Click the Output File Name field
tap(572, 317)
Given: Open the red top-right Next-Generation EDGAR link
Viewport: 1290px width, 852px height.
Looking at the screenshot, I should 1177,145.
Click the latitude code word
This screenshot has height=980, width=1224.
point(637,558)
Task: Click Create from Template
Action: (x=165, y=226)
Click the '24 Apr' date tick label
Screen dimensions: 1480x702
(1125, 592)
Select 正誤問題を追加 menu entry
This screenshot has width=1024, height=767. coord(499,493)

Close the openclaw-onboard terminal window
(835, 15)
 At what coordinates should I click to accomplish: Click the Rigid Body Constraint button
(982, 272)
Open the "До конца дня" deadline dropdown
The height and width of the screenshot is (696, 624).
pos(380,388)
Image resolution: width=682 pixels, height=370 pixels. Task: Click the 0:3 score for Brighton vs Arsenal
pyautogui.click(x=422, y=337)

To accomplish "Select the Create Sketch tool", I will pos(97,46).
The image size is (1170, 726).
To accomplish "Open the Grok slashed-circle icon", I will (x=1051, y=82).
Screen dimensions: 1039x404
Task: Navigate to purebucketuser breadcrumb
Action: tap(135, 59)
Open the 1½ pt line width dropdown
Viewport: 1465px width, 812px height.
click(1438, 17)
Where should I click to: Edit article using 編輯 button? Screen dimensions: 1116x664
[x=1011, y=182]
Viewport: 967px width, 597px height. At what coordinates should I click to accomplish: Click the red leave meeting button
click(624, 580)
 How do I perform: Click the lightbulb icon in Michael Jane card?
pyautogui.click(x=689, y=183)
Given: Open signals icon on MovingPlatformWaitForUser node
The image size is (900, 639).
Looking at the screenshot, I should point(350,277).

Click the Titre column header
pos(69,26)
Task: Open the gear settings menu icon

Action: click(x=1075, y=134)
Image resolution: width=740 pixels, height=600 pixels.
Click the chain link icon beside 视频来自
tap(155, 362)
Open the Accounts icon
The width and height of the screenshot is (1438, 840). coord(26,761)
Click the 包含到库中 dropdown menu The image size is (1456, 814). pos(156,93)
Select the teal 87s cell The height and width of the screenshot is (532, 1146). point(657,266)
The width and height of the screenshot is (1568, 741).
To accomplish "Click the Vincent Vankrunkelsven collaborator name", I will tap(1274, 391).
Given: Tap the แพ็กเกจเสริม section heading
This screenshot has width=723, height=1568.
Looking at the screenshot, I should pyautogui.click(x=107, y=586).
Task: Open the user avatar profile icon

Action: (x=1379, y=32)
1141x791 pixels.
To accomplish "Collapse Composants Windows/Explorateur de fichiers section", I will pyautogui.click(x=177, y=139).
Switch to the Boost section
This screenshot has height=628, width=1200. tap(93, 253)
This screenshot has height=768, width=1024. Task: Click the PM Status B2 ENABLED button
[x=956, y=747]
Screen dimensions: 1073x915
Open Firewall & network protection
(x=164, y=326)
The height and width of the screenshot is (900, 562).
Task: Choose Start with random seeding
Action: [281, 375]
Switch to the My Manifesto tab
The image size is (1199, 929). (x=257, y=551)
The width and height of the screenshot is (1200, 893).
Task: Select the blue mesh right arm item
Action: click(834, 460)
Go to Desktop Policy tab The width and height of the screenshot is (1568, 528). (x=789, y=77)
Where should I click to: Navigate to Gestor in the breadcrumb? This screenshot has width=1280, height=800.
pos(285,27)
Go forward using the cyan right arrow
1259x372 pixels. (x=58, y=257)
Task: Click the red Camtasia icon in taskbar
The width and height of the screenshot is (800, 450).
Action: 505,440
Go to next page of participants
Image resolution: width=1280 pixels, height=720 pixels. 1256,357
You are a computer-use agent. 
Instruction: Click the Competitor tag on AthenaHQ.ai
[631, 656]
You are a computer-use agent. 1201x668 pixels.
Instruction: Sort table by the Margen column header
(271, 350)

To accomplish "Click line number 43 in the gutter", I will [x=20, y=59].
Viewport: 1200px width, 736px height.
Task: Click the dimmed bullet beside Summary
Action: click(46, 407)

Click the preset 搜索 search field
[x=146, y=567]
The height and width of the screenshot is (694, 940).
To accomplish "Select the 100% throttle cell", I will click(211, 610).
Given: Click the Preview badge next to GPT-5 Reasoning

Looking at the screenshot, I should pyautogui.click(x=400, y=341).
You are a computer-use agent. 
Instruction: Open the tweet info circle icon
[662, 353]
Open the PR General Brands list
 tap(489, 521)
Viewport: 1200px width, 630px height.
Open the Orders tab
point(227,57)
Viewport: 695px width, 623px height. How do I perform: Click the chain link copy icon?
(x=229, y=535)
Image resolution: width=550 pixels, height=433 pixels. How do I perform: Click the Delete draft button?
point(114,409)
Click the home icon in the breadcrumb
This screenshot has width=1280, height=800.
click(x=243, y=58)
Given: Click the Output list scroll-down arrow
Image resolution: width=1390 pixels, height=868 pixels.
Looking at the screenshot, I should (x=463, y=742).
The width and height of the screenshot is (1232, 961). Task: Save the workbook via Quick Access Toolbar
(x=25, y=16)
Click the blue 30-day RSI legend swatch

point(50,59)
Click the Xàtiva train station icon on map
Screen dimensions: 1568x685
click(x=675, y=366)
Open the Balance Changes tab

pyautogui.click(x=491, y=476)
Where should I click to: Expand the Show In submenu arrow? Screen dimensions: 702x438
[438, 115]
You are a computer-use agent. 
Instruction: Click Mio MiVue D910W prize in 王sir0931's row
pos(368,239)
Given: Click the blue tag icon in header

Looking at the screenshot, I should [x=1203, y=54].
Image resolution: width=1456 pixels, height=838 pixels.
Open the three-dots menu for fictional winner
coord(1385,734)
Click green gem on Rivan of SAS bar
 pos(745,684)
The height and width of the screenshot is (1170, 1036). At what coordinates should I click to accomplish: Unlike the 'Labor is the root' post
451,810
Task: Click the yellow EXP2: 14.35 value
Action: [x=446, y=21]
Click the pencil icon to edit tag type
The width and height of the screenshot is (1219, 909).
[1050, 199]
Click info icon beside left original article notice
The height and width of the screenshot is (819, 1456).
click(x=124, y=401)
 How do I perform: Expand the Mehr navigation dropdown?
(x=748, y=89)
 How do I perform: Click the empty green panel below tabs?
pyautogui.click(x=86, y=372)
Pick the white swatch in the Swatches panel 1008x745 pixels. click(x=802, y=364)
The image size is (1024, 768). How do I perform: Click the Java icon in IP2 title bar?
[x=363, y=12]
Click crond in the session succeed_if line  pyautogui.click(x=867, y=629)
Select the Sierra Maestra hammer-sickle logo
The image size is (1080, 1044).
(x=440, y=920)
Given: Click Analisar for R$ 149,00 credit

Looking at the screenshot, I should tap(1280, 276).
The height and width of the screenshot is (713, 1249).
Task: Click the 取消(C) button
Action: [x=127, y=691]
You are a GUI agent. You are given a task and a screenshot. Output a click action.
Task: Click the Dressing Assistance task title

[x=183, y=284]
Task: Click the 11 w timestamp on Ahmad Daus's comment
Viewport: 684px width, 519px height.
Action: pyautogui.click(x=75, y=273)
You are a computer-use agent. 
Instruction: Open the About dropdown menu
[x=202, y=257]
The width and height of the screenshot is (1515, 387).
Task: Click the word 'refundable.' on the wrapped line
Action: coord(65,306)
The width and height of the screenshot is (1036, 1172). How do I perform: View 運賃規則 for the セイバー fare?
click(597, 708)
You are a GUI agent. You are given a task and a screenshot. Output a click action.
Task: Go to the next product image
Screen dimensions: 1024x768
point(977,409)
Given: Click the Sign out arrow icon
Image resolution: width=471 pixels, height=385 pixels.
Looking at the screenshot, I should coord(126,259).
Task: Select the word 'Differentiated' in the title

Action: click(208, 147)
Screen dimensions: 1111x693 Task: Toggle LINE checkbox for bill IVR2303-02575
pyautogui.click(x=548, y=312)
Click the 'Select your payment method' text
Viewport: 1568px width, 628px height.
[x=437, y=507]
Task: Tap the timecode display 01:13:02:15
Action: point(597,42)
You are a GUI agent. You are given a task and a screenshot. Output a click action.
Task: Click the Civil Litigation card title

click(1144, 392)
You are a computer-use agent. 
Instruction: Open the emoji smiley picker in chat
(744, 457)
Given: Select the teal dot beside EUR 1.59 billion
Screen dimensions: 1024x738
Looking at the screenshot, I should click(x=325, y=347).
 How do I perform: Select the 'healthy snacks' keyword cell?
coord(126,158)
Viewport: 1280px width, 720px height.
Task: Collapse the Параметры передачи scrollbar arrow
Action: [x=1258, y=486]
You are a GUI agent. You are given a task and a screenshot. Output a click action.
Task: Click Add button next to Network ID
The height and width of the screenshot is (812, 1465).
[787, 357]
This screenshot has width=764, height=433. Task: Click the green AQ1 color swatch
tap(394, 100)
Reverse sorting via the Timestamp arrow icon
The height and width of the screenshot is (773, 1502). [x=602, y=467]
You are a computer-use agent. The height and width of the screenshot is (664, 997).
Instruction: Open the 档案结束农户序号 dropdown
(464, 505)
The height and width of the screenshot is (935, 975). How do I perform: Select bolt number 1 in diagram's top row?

○ ○ ○

§ TASK REQUIREMENTS
Above are some records; copy exactly the lines from the one with "Image resolution: width=682" through the one with "The image size is (1170, 726).", both included, and no others.

§ WRITTEN SOLUTION
Image resolution: width=682 pixels, height=370 pixels. Task: Click the 0:3 score for Brighton vs Arsenal
pyautogui.click(x=422, y=337)

To accomplish "Select the Create Sketch tool", I will pos(97,46).
The image size is (1170, 726).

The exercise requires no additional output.